Tracing Origins

Contents

Being Human

Lions painting, Chauvet Cave (museum replica)
Drawings dating to approximately 30,000 years ago in the Chauvet Cave
What constitutes being human? Many will point at a cultural identity and leaving long-standing remnants of that culture. Such prehistorical artifacts like cave drawings and tools provide an anthropological framework for identifying what it is to be human, but the biological identity remains locked in the history of our DNA.

Clovis Rummells Maske
Spear points of the Clovis Culture in the Americas dating to approximately 13,000 years ago. Credit:Bill Whittaker [CC-BY-SA 3.0]

The Great Apes

ape_tree
Phylogenetic tree generated with Cytochrome Oxidase I (COI) genes.

Homo sapiens represent a branch of primates in the line of Great Apes. The family of Great Apes consists of four extant genera: Homo, Pan, Gorilla, Pongo. Karyotype analysis (Yunis et al., 1982) reveals a shared genomic structure between the Great Apes. While humans have 46 chromosomes, the other Great Apes have 48. Molecular evidence at the DNA level indicates that Human Chromosome 2 is a fusion of 2 individual chromosomes. In the other Great Apes, these 2 Chromosomes are referred to as 2p and 2q to illustrate their synteny to the human counterpart.

Synteny map of Human, Chimpanzee, Gorilla, Orangutan and Marmoset (non-ape primate). Mapping of chromosome 2a and 2b in the apes compared to 6 and 14 in the marmoset illustrates the relatedness of the chromosomal structure of the apes. Minor inversions are apparent in the orangutan chromosome. Credit: Jeremy Seto [CC-BY-NC-SA]
Chimpanzees (Pan) are the closest living relatives to modern humans. It is commonly cited that less than 2% differences in their nucleotide sequences exist with humans (Chimpanzee Sequencing and Analysis Consortium, 2005). More recent findings in comparing the complement of genes (including duplication and gene loss events) now describes the difference in genomes at about 6% (Demuth JP, et al., 2006).

Lines
The Pan-Homo divergence. A display at the Cradle of Humankind illuminates the skulls of two extant Hominini with a series of model fossils from the Hominina subtribe of Austrolopithecina and Homo. Credit: Jeremy Seto [CC-BY-NC-SA] https://flic.kr/p/SmhHTd

The Genus Homo

The strong fountain
An underground lake at inside the Sterkfontein Cave system at the Cradle of Humankind (South Africa) Credit: Jeremy Seto [CC-BY-NC-SA] https://flic.kr/p/RczrEg
The rise of the human lineage is thought to arise in Africa. Fossils of Austroloptihs (southern apes) found in death traps, like those at the Cradle of Humankind, reveal a historical record of organisms inhabiting the landscape. The breaks in the ceiling of the caves  provide opportunities for animals to fall inside these caves to their death. The limestone deposits of the caves serve as an environment for fossilization and mineralization of their remains. An abundance of fossilized hominids in these caves including Australopithecus africanus, Australopithecus prometheus, Paranthropus boisei, and the newly discovered Homo naledi continue to reveal the natural history of the genus Homo from 2.6 million to 200,000 years ago.

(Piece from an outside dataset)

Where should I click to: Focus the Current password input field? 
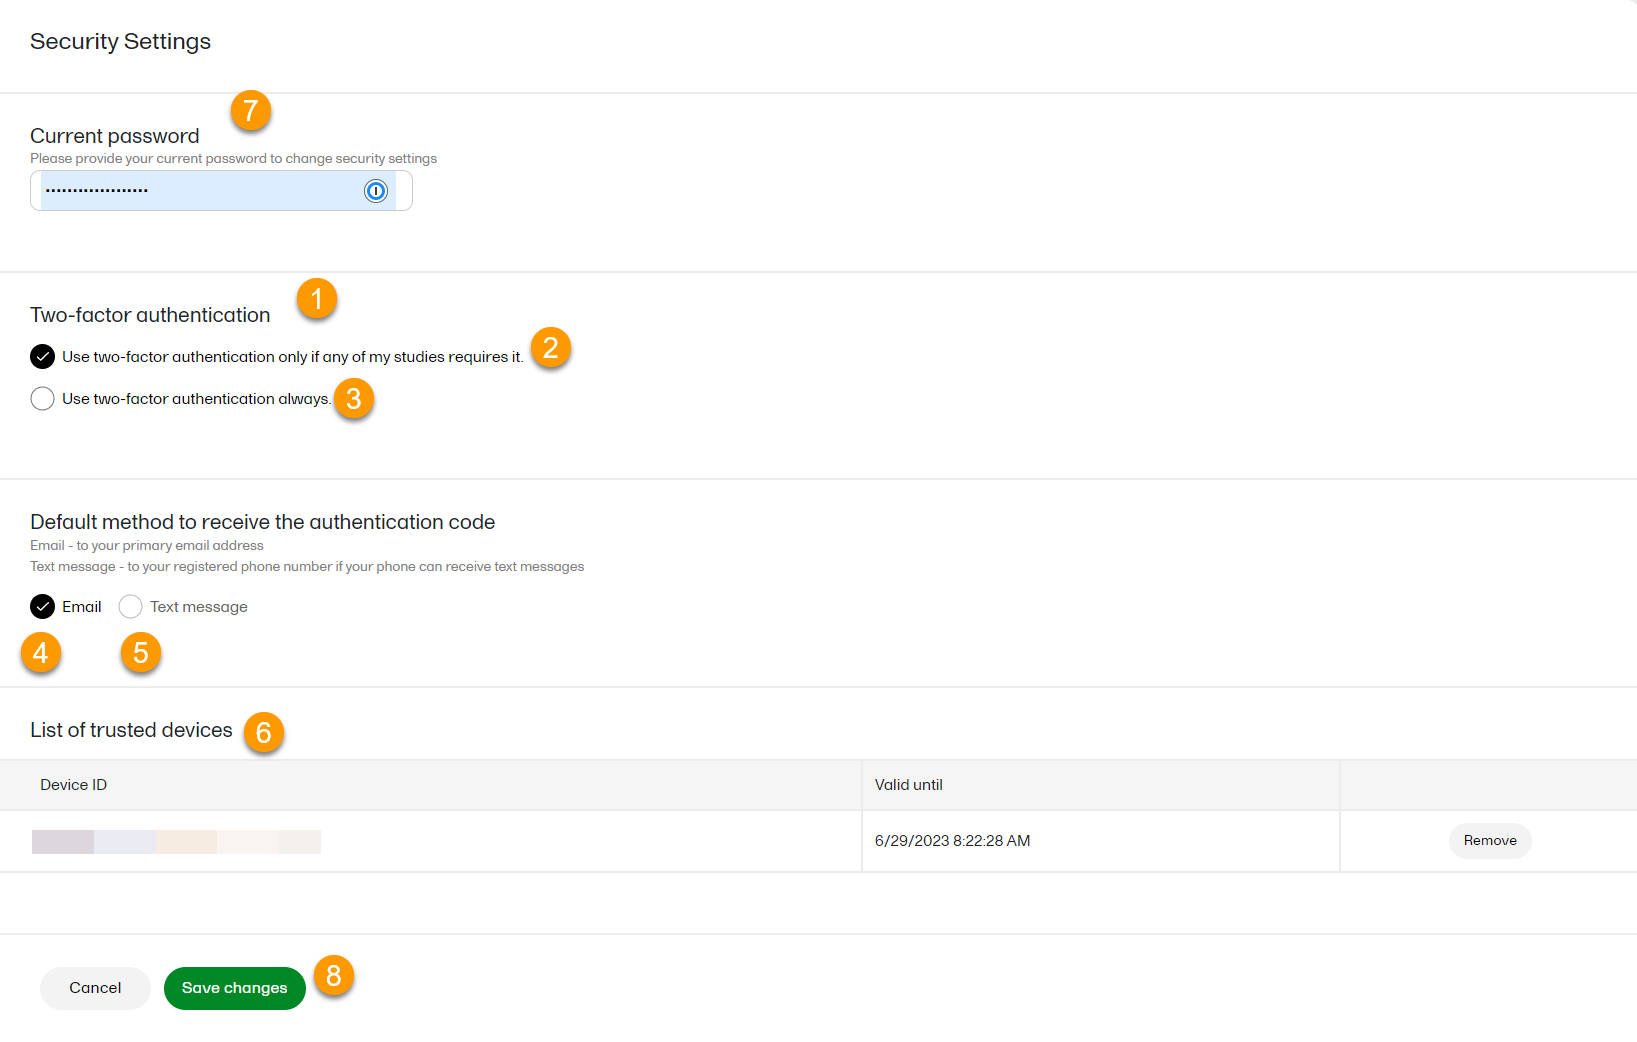[x=200, y=191]
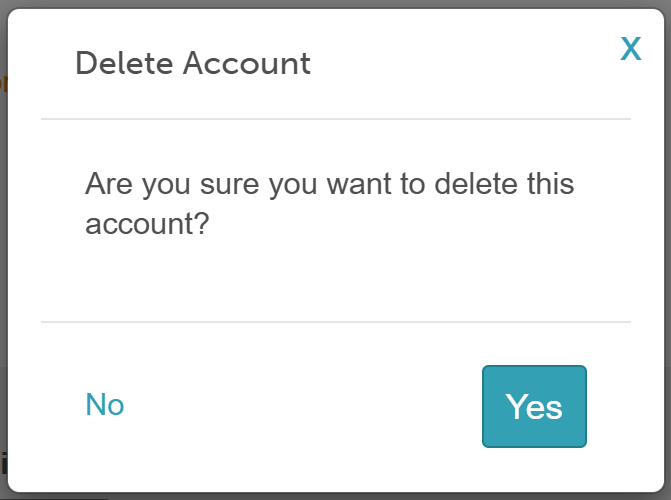The image size is (671, 500).
Task: Hit the X icon at dialog's top corner
Action: [631, 48]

The entrance to the Sterkfontein Caves
The entrance to the archaeological site at Sterkfontein, Cradle of Humankind (South Africa). Credit: Jeremy Seto [CC-BY-NC-SA] https://flic.kr/p/ULs2Sv

Ancient DNA of Humans

Spread and evolution of Denisovans

In 2008, a  piece of a finger bone and a molar from a Siberian Cave were found that differed  slightly from that of modern humans and Neandertals. The cave, called Denisova Cave, maintains an average temperature of 0ºC year round and the bones were suspected to contain viable soft tissue. An initial mitochondrial DNA analysis revealed that these hominids represented a distinct line of humans that overlapped with them in time (Krause et al., 2010). Analysis of the full nuclear genome followed and indicated that interbreeding existed between these Denisovans, Neandertals and modern humans (Reich et al., 2010). Furthermore, analysis of DNA from a 400,000 year old femur in Spain revealed that these three lines diverged from the species Homo heidelbergensis with Denisovans closest in sequence similarity (Meyer et al., 2016).

Between modern humans, markers found in the mtDNA can be used to trace the migrations and origins along the maternal line. Similarly, VNTRs found on the Y chromosome have revealed migration patterns along paternal lines within men. Other markers, like the insertion points of transposable elements can be used to further describe the genetics and inheritance of modern humans while providing a snapshot into evolutionary history.